Copy the listing again word for word, starting at the line containing "You are a computer-use" and ending at the end of the listing. Leave out the pictures.

Collection entries:
==========

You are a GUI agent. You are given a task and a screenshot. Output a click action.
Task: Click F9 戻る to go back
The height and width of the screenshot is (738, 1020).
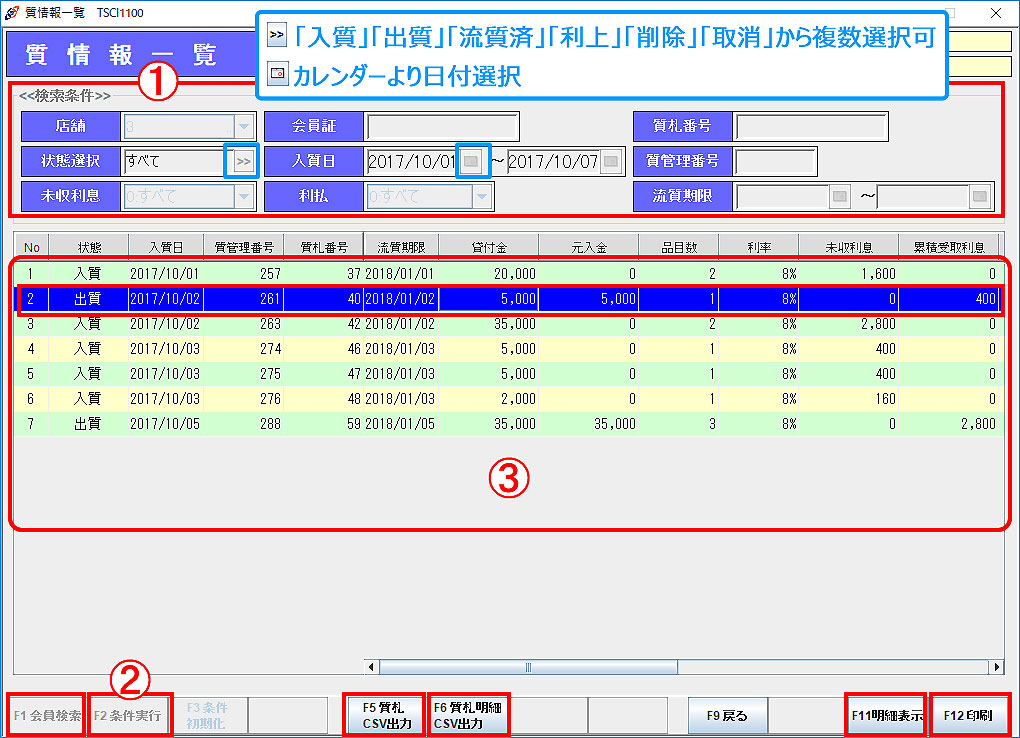coord(727,716)
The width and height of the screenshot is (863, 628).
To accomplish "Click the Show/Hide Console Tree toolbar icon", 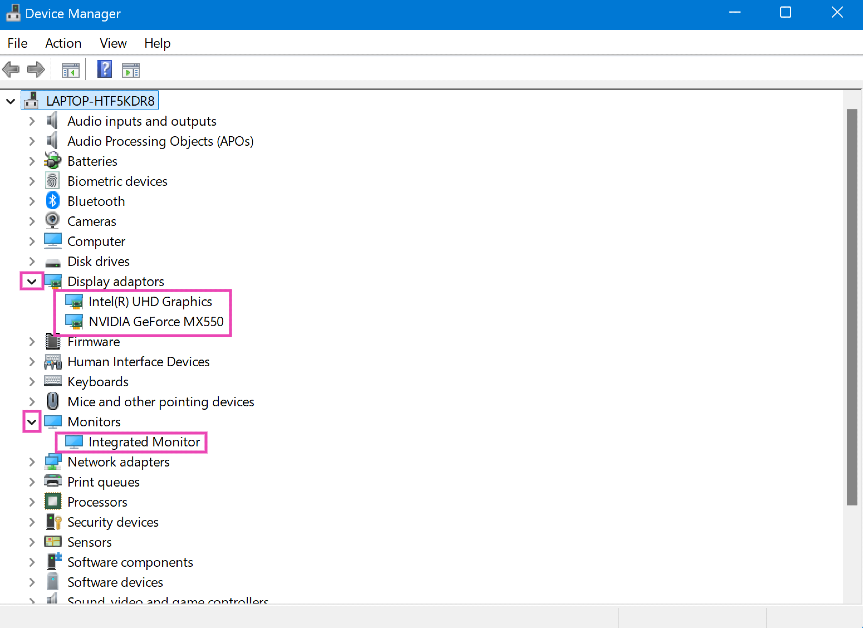I will click(x=70, y=70).
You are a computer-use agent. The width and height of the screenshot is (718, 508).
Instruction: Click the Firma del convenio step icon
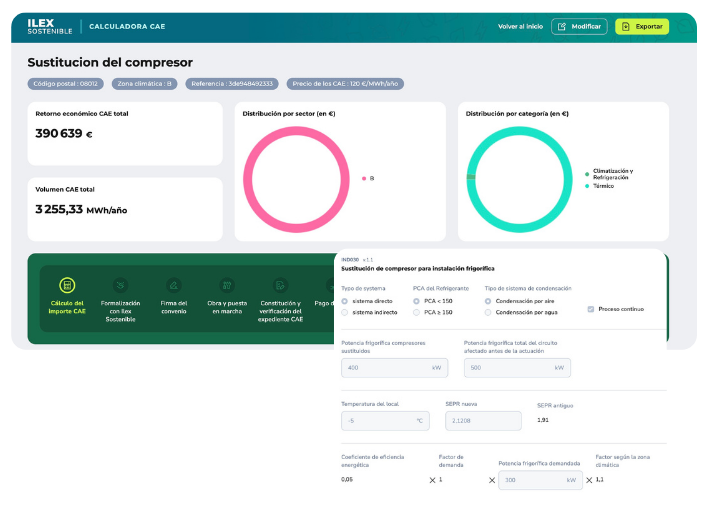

==========

* EXERCISE SOLUTION
You are a computer-use agent. The width and height of the screenshot is (718, 508).
Instruction: Click the Firma del convenio step icon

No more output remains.